Cyborg technology? the whole Borg story was about that.
Religion? many episodes where Picard was treated as god.
Politics? quite many episodes.
Money? the structure of the Federation as an advanced form of society that does not need money.
Evolution of civilization? Federation citizens evolved into people that aim to better themselves and not simply consume resources.
Strange stellar and time-space continuum phenomena? plenty of episodes as well.
Time travel and consquences? yet again, many episodes.
Terrorism and 'cause justifies the means'? season 3, episode with terrorists possessing a super-transporter device. Maquis.
Anti-gravity? Star Trek's home.
Psionics and telepathy? besides Deanna Troi, there were lots of episodes where telepathic races did various things with various consequences.
Espionage? plenty of Romulan-related episodes.
Tortures and human rights? 'I see 4 lights'.
Parenthood and what it means to raise children? lt Worf, his wife, his child Alexander.
Actually, La Forge and Data saved the day in quite a lot of episodes...in fact, in more episodes than Picard did.
See this: http://en.wikipedia.org/wiki/List_of_Star_Trek:_T
TNG is above and beyond all other sci-fi shows.
Odyssey 2001? was HAL science? it was more magic than science.
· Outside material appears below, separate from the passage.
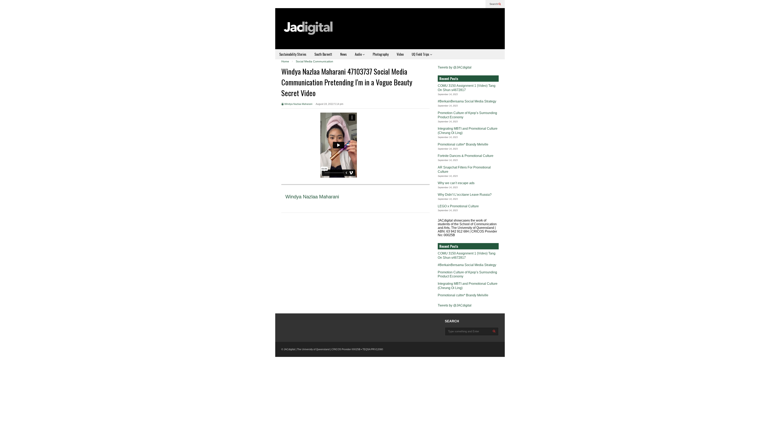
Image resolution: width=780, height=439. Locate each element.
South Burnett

Artificial gravity in Odyssey 2001? yeah, it could work, but man will not go to the Stars in rotating cylinders. The monolith? increbible black magic box.
Blade Runner? yeah, cloning. Big deal. Seen and discussed a thousand times in TNG.
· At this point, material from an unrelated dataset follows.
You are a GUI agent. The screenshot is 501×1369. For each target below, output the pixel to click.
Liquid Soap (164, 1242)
Doctor Who? let me laugh. The doctor, travelling in time, battling injustice? with a ship bigger from the inside? what kind of science is this? where is the science, actually?
Farscape? nothing that Star Trek has not shown before.
Galactica 2003? firearms instead of lazer guns, Christian God preaching instead of ancient Gods? no thank you sir. It is ridiculus. Galactica 1978 was much better.
So...Star Trek did not kill Sci-fi. TNG was the most popular show, because of its tremendous diversity in topics.
Sci-fi was killed by the mindless stupid and silly shows that followed.